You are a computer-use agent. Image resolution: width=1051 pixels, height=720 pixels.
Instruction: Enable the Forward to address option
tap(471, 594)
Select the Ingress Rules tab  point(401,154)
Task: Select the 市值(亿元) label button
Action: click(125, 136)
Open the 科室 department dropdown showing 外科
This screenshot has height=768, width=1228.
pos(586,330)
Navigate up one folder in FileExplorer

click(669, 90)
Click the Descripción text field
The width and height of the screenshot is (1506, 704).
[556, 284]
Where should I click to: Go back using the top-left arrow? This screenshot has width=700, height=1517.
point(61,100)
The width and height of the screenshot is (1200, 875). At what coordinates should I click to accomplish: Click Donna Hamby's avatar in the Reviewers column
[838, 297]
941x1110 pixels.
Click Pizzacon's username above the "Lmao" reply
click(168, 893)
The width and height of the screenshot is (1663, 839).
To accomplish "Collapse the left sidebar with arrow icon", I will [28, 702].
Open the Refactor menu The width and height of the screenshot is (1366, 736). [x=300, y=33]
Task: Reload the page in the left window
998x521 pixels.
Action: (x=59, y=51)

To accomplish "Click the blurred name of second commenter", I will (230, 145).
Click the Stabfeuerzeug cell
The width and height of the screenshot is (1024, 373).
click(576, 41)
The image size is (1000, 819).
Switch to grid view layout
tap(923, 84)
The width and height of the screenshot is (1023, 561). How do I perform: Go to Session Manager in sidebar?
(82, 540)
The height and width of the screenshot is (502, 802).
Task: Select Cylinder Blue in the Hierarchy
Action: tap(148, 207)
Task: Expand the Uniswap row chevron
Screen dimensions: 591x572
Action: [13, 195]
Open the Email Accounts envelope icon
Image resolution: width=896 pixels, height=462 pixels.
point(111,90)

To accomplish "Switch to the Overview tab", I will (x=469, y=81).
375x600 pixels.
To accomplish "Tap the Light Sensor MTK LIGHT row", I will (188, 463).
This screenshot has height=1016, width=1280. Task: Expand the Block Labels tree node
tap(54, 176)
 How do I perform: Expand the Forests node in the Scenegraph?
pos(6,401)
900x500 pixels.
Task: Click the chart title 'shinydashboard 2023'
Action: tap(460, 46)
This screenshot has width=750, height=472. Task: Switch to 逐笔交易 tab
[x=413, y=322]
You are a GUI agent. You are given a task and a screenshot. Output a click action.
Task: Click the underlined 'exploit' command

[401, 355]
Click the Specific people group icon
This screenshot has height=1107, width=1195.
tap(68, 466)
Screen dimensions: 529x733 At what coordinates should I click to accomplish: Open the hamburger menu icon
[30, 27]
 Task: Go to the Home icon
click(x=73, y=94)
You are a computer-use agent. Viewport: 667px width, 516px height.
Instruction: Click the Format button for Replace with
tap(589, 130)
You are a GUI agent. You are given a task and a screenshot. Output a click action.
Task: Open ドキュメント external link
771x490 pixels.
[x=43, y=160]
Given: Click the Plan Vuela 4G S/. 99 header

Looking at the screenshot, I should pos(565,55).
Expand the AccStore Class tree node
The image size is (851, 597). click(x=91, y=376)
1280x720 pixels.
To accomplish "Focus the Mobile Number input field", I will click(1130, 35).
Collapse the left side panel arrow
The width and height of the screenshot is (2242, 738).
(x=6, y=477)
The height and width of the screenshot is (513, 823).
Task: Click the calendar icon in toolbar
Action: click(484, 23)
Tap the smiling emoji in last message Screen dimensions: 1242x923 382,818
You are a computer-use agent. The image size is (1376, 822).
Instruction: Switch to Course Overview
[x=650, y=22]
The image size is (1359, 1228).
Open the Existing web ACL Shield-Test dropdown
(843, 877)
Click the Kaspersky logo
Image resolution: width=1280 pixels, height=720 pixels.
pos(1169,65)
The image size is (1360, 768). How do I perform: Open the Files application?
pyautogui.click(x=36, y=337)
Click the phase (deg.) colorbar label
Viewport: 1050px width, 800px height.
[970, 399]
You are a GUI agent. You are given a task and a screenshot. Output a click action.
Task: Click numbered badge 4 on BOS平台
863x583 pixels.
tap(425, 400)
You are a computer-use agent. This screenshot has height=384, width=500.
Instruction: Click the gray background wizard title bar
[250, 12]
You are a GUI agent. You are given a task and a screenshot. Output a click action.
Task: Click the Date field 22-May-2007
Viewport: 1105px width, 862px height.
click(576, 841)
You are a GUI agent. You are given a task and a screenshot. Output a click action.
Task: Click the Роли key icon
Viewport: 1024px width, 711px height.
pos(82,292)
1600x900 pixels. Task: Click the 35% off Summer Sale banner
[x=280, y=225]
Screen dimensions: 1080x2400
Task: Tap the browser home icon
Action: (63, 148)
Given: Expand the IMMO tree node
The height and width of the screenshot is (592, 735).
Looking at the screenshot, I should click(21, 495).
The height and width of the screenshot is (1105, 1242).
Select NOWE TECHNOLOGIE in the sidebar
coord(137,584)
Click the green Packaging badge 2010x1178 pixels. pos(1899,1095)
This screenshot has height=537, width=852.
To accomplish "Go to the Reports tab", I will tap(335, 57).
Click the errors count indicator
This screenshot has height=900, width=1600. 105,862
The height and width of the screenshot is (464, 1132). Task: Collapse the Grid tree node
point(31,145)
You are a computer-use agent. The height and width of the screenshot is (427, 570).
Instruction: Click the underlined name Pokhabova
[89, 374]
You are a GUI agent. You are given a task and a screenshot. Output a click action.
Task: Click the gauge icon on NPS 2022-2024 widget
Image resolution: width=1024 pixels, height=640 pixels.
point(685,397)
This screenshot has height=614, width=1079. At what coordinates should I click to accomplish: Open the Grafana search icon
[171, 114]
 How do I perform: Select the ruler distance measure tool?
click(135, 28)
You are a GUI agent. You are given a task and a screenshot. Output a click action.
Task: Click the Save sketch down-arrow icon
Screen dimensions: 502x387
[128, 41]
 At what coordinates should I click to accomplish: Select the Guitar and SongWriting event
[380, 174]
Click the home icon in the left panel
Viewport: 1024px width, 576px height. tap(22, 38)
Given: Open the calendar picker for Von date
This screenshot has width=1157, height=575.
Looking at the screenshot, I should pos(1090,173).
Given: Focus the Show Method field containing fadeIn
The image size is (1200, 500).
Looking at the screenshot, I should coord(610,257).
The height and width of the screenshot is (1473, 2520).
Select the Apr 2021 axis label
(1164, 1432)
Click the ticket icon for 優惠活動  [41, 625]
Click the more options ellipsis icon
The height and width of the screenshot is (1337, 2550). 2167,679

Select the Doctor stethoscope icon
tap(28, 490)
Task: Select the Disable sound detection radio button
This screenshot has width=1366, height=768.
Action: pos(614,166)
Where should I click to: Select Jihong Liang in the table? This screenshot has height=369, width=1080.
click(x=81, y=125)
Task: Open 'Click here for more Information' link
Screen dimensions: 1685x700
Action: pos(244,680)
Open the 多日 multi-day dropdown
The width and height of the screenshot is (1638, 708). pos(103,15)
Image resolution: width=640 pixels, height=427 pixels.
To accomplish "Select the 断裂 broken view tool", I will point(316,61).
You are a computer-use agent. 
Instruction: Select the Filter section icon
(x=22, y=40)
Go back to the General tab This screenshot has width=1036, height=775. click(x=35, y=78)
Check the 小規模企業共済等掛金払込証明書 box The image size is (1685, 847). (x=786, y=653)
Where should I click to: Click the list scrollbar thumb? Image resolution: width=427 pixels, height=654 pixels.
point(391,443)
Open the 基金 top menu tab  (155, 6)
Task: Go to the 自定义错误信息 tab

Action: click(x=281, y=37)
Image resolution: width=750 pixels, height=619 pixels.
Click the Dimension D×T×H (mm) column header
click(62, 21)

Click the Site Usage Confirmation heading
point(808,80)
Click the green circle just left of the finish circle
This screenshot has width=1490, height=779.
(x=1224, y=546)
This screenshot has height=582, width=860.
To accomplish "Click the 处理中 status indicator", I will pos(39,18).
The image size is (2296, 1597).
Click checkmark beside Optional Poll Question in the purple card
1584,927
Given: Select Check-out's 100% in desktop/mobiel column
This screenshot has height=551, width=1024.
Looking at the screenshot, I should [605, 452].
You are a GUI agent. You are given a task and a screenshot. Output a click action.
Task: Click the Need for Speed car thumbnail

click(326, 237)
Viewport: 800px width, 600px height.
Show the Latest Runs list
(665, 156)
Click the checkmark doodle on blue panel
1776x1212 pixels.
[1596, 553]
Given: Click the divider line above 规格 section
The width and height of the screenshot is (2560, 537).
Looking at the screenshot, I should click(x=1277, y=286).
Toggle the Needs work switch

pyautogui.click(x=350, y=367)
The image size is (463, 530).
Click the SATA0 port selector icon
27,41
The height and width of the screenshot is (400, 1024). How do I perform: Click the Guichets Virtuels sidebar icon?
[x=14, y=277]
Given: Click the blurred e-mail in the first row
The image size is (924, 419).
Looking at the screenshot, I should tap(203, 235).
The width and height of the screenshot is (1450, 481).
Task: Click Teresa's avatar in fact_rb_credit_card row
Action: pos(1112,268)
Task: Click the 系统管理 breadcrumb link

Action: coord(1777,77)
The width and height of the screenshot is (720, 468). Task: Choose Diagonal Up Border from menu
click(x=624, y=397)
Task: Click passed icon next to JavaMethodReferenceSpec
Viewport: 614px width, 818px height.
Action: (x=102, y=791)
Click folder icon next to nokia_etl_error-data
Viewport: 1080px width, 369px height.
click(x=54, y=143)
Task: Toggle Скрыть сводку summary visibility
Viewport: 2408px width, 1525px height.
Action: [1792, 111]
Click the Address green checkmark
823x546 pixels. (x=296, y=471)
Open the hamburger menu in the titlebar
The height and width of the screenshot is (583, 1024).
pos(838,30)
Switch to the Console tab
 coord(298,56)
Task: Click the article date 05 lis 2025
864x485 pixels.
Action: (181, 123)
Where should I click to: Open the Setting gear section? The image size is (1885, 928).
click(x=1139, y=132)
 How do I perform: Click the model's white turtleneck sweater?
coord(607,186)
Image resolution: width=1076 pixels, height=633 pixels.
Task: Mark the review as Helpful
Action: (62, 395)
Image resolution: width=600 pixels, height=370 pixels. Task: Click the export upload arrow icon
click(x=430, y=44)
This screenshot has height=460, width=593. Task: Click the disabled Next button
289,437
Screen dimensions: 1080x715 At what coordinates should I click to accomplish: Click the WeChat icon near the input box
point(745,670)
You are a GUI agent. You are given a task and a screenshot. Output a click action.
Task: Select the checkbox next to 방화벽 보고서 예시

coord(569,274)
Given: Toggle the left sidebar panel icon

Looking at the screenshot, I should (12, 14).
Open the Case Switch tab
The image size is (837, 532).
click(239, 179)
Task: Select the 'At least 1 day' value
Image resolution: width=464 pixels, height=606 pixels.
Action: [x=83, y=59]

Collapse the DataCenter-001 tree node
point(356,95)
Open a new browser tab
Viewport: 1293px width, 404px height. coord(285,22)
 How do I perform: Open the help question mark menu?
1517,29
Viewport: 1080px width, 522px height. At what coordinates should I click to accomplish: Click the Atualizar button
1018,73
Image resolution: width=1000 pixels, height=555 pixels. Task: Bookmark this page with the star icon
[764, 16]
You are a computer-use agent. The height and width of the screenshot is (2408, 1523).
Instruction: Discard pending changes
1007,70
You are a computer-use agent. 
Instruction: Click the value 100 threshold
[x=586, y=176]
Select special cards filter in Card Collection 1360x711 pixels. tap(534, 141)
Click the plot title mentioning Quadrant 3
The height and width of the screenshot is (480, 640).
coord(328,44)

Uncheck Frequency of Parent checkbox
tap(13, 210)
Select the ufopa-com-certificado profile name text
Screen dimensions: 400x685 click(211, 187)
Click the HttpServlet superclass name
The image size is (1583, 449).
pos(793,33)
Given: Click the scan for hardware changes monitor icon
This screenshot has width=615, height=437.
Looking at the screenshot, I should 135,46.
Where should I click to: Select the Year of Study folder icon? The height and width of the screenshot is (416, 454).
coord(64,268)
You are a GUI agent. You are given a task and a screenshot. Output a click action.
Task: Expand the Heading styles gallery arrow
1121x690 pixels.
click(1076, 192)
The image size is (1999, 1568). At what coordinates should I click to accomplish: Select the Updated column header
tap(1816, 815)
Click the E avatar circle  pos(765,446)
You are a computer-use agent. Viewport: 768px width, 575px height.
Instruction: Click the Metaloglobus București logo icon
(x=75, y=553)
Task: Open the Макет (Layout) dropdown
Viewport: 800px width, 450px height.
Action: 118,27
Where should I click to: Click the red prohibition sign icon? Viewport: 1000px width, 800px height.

------------------------

> **ASSIGNMENT**
Among the entries, find every line holding "blurred" and return it.

> **COMPLETED TASK**
To accomplish "Click the blurred name of second commenter", I will (230, 145).
Given: Click the blurred e-mail in the first row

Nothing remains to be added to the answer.